The population proportion is. 30. What is the probability that a sample proportion will be within ±.04 of the population proportion for each of the following sample sizes? a. n=100b. n=200c. n=500d. n=1000e. What is the advantage of a larger sample size?

a) 0.6180

b) 0.7817

c) 0.9484

d) 0.9941

e) The advantage of a larger sample size is that the estimate covers more ground and is more reliable.

Step-by-step explanation:

z = (x - xbar) / σ

Standard deviation = σ = √variance = √[ (p) (1-p) / n]
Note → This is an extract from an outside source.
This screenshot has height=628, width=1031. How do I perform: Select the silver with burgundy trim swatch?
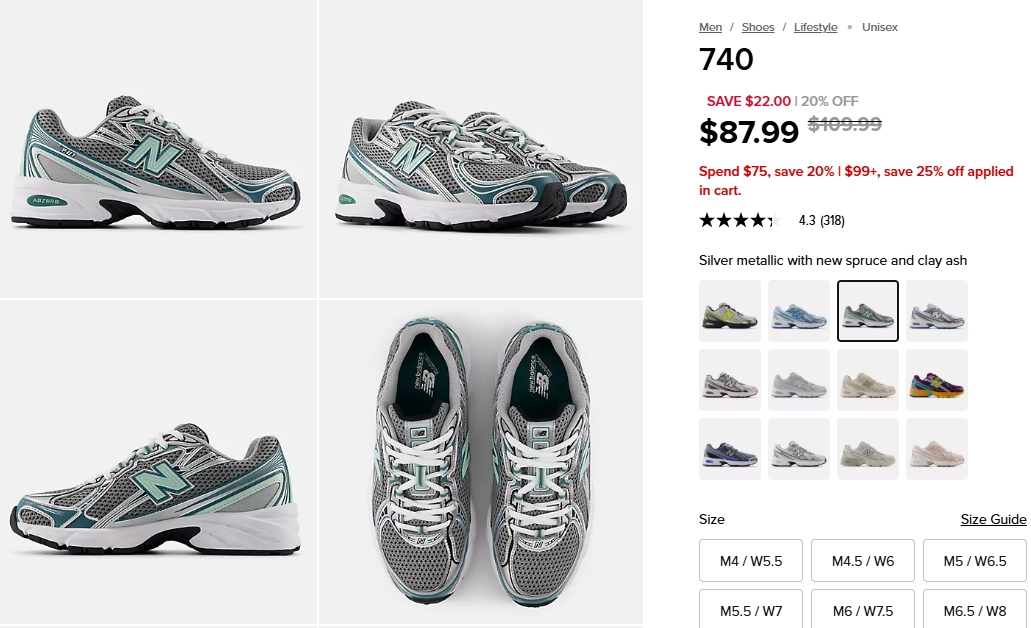click(x=730, y=380)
p = population proportion = 0.3

n = sample size

Sample proportion = (x - xbar) = ± 0.04

z = (sample proportion) / (standard deviation)

a) sample proportion = ± 0.04

n = 100

Standard deviation = √[ (0.3) (1 - 0.3) / 100] = 0.0458

z = ± 0.04/0.0458 = ± 0.873

Using normal probability distribution tables

P (|x - xbar| < 0.04) = P (-0.873 < z < 0.873) = P (z < 0.873) - P (z < - 0.873) = 0.809 - 0.191 = 0.6180

b) sample proportion = ± 0.04

n = 200

Standard deviation = √[ (0.3) (1 - 0.3) / 200] = 0.0324

z = ± 0.04/0.0324 = ± 1.23

Using normal probability distribution tables

P (|x - xbar| < 0.04) = P (-1.23 < z < 1.23) = P (z < 1.23) - P (z < - 1.23) = 0.891 - 0.1093 = 0.7817

c) sample proportion = ± 0.04

n = 500

Standard deviation = √[ (0.3) (1 - 0.3) / 500] = 0.0205

z = ± 0.04/0.0205 = ± 1.95

Using normal probability distribution tables

P (|x - xbar| < 0.04) = P (-1.95 < z < 1.95) = P (z < 1.95) - P (z < - 1.95) = 0.974 - 0.0256 = 0.9484

d) sample proportion = ± 0.04

n = 1000

Standard deviation = √[ (0.3) (1 - 0.3) / 1000] = 0.0145

z = ± 0.04/0.0145 = ± 2.76

Using normal probability distribution tables

P (|x - xbar| < 0.04) = P (-2.76 < z < 2.76) = P (z < 2.76) - P (z < - 2.76) = 0.997 - 0.0029 = 0.9941

e) the advantage of a larger sample size is that the estimate covers more ground and is more reliable.